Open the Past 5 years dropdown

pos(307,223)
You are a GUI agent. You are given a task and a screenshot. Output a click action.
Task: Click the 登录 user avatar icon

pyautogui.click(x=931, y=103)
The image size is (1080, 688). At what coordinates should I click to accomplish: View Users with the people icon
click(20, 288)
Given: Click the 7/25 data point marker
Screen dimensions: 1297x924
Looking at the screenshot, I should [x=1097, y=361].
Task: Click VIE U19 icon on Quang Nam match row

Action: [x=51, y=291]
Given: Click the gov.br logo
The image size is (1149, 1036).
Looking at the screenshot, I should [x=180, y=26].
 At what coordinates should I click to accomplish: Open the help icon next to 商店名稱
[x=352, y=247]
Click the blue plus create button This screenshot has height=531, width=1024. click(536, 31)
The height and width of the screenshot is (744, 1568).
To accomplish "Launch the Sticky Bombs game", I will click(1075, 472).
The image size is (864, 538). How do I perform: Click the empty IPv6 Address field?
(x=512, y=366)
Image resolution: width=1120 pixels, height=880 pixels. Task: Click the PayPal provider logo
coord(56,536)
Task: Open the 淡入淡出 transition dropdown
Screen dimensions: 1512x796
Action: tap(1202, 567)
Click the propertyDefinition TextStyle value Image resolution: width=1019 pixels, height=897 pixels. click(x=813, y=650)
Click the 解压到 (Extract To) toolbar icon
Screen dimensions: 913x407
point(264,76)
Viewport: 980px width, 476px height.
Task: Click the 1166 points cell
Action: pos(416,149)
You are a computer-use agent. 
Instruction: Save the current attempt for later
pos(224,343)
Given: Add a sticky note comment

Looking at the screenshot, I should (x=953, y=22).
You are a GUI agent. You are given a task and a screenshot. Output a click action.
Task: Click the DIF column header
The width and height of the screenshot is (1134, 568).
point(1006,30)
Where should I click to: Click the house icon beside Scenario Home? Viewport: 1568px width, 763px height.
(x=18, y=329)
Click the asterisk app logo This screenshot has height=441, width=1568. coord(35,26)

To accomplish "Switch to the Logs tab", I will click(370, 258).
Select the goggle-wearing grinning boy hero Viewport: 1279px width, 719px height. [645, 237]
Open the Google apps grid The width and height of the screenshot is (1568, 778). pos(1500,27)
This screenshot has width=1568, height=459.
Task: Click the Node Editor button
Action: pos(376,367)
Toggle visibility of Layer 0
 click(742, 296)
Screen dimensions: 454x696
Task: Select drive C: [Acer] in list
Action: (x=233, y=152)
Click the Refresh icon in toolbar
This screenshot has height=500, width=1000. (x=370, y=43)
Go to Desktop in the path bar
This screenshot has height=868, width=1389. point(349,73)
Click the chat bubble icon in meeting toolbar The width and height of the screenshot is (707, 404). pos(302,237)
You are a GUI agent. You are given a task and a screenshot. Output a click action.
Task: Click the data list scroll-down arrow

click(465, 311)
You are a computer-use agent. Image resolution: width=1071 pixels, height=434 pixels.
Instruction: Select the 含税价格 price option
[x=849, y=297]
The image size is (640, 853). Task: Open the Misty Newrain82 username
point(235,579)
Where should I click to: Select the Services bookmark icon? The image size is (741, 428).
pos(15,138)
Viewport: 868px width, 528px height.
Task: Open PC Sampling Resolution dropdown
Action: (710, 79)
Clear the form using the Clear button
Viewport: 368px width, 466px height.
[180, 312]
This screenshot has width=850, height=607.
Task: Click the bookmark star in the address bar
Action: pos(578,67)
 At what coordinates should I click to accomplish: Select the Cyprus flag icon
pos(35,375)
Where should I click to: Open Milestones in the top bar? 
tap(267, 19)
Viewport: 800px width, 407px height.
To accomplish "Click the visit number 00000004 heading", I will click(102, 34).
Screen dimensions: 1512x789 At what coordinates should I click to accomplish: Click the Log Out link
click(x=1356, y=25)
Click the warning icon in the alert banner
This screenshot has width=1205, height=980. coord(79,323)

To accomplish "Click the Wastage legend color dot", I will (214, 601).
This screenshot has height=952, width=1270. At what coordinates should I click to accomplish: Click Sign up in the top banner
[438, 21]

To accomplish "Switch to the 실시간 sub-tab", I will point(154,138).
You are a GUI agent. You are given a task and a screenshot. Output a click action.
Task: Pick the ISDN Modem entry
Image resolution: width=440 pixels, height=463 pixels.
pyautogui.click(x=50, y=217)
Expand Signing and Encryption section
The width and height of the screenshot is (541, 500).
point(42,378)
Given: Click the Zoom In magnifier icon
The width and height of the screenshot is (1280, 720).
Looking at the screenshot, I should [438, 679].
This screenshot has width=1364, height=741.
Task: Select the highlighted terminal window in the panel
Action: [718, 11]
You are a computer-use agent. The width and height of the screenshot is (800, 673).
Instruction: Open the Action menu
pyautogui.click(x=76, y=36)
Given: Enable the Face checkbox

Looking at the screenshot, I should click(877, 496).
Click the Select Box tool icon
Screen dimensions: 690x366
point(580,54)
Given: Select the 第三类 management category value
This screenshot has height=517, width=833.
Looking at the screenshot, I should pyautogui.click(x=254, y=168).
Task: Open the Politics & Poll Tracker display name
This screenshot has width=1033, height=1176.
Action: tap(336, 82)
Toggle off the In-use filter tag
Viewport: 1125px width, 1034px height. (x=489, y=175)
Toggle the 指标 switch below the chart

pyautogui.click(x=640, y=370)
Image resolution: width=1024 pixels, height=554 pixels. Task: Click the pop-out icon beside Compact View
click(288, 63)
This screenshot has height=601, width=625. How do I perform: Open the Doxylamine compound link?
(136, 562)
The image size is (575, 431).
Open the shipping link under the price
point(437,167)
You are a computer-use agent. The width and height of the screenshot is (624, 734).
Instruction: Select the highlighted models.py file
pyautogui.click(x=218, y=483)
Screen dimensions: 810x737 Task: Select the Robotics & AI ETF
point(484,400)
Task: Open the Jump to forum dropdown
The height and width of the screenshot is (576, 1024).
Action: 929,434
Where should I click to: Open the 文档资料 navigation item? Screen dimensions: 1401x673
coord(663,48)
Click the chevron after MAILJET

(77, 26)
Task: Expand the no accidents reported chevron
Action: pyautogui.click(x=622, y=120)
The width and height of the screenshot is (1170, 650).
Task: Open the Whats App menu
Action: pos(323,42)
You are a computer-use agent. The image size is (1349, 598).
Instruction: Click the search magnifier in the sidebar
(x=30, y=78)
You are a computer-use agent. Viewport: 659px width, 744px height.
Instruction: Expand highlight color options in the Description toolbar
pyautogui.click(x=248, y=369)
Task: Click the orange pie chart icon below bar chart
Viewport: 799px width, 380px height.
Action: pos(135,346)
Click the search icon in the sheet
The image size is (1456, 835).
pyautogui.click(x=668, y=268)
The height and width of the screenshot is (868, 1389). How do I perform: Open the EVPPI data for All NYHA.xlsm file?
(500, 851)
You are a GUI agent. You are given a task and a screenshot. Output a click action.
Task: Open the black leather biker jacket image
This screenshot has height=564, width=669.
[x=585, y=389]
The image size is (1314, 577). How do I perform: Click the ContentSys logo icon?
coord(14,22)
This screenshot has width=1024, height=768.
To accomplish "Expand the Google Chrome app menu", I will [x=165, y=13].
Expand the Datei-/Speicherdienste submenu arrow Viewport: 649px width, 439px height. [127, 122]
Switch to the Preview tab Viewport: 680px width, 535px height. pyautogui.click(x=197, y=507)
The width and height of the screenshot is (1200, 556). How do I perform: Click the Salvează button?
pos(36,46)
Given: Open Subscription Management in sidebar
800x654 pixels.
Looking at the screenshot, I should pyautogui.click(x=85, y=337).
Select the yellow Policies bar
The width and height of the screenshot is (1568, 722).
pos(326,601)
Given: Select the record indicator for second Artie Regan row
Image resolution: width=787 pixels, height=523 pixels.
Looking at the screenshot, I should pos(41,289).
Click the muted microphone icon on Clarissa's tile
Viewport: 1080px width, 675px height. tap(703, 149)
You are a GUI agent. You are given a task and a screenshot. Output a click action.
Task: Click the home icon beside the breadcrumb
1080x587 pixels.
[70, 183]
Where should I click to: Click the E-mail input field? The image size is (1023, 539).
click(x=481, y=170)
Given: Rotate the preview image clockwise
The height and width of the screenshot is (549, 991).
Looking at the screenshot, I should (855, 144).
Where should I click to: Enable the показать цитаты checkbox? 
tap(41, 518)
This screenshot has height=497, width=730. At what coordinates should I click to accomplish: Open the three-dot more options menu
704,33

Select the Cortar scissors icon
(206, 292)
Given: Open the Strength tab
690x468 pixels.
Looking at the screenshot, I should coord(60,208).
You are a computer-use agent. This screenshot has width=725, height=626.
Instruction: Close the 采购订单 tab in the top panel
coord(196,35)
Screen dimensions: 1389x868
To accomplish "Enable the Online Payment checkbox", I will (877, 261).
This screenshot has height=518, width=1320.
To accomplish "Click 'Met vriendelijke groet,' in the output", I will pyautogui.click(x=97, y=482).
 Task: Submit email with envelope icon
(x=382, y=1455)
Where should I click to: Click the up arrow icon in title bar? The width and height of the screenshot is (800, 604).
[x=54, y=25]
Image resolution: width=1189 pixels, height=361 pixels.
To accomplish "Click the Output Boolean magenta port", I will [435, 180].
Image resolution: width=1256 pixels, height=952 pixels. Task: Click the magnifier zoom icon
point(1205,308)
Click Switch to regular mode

- What you will do: Retype, exactly and in full, the lines above from the one containing "Task: Submit email with envelope icon" through the one containing "Image resolution: width=1189".

- Response:
 Task: Submit email with envelope icon
(x=382, y=1455)
Where should I click to: Click the up arrow icon in title bar? The width and height of the screenshot is (800, 604).
[x=54, y=25]
Image resolution: width=1189 pixels, height=361 pixels.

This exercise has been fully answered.